- What the task asks
Find the line containing "Task: Click the Browse Remote Host icon". Retype it and every later line of the records exactly, leaving out pictures.
○ ○ ○ ○ ○ ○ ○
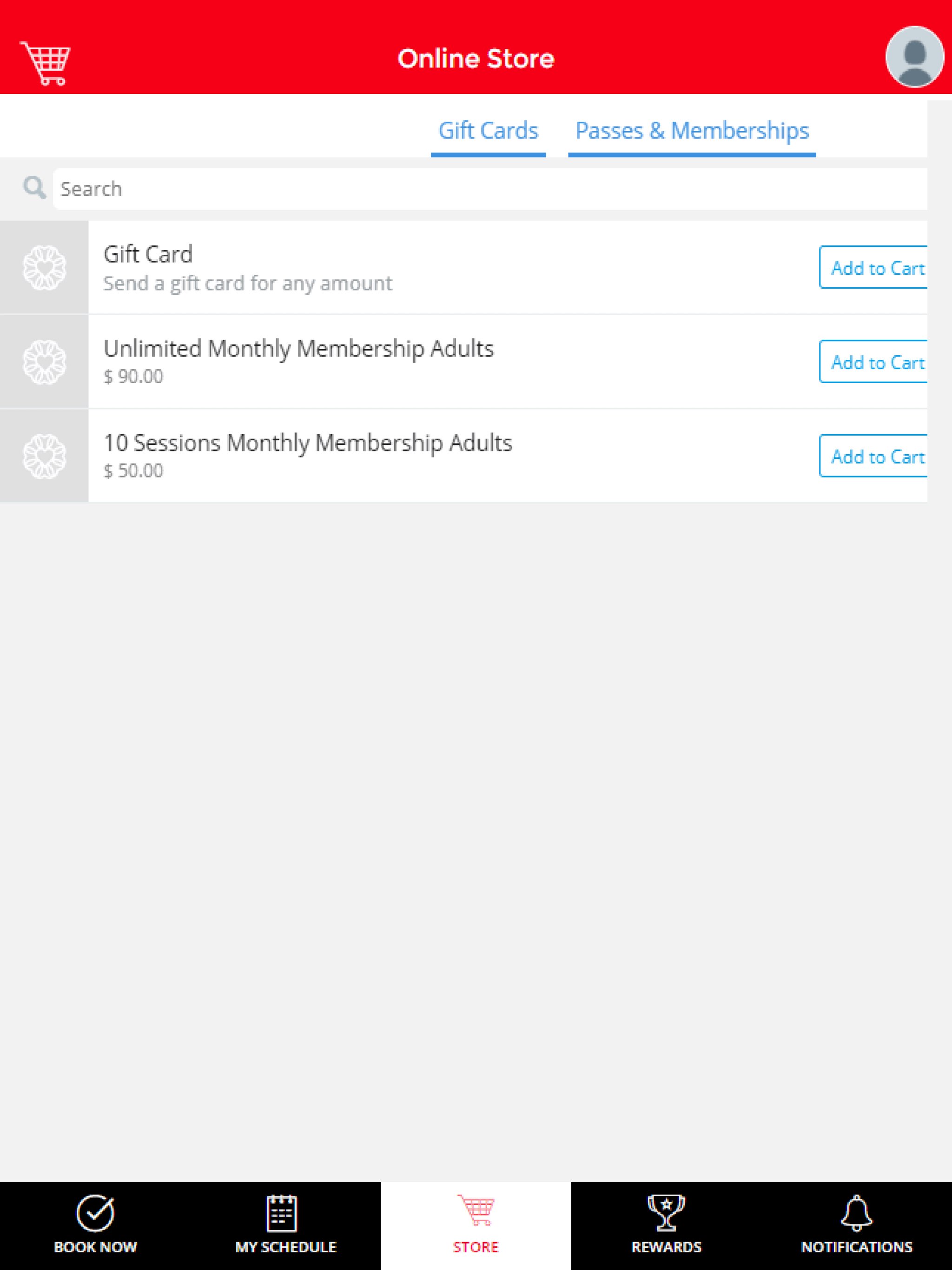Add Unlimited Monthly Membership Adults to cart
The height and width of the screenshot is (1270, 952).
[873, 361]
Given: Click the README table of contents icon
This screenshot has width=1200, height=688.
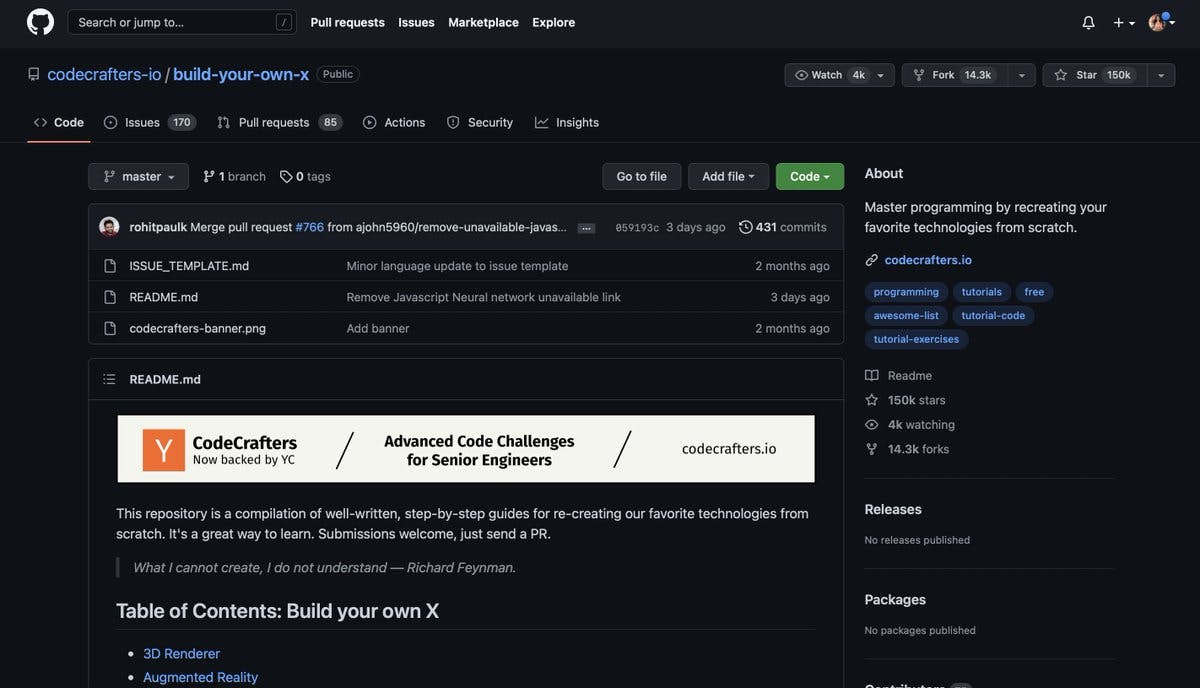Looking at the screenshot, I should click(x=109, y=379).
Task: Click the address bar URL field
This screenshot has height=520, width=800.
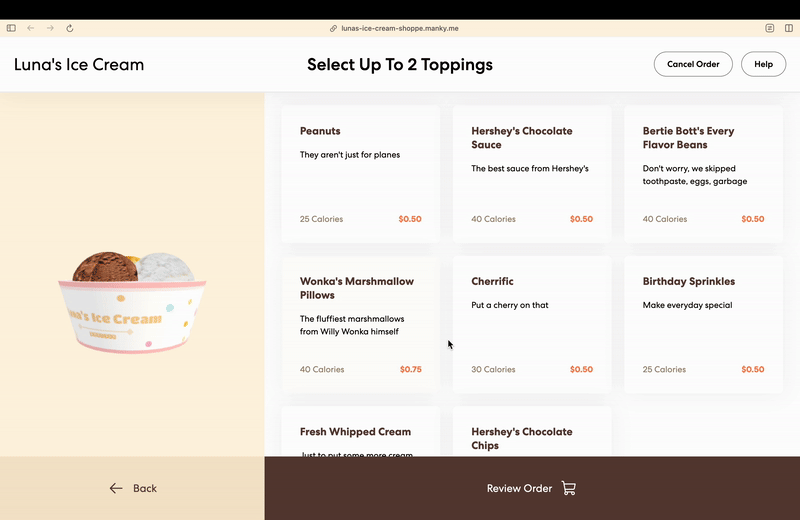Action: pyautogui.click(x=399, y=29)
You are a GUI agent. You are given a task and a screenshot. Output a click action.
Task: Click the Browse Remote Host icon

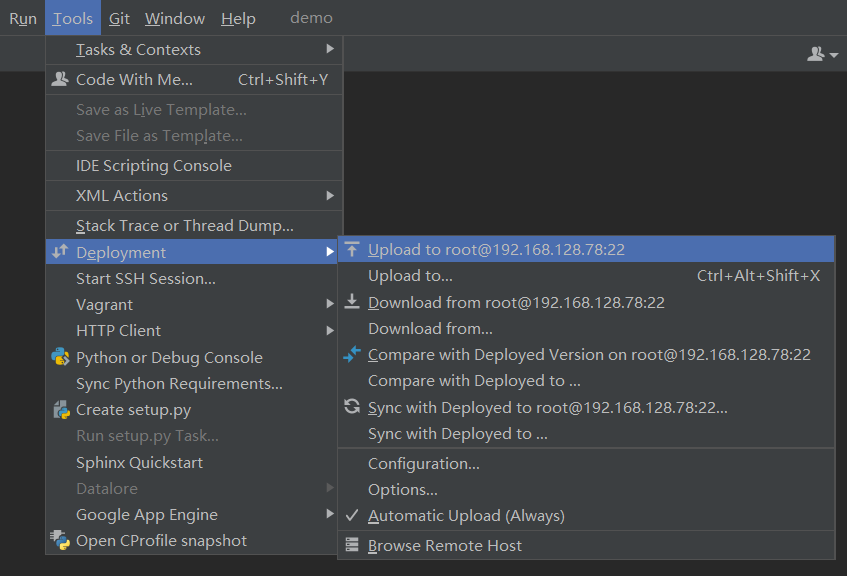[352, 545]
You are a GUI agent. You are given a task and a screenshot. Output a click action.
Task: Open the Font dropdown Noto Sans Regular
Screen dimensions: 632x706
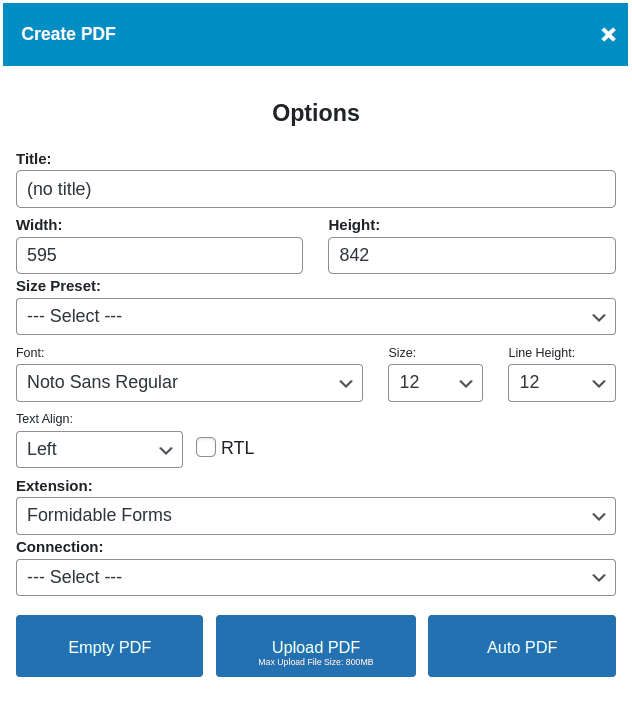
○ ○ ○ ○ ○ ○ ○
- Result for this task
Task: Click the Browse Remote Host icon

[352, 545]
You are a GUI agent. You are given a task and a screenshot. Output a click action.
Task: Open the Font dropdown Noto Sans Regular
Screen dimensions: 632x706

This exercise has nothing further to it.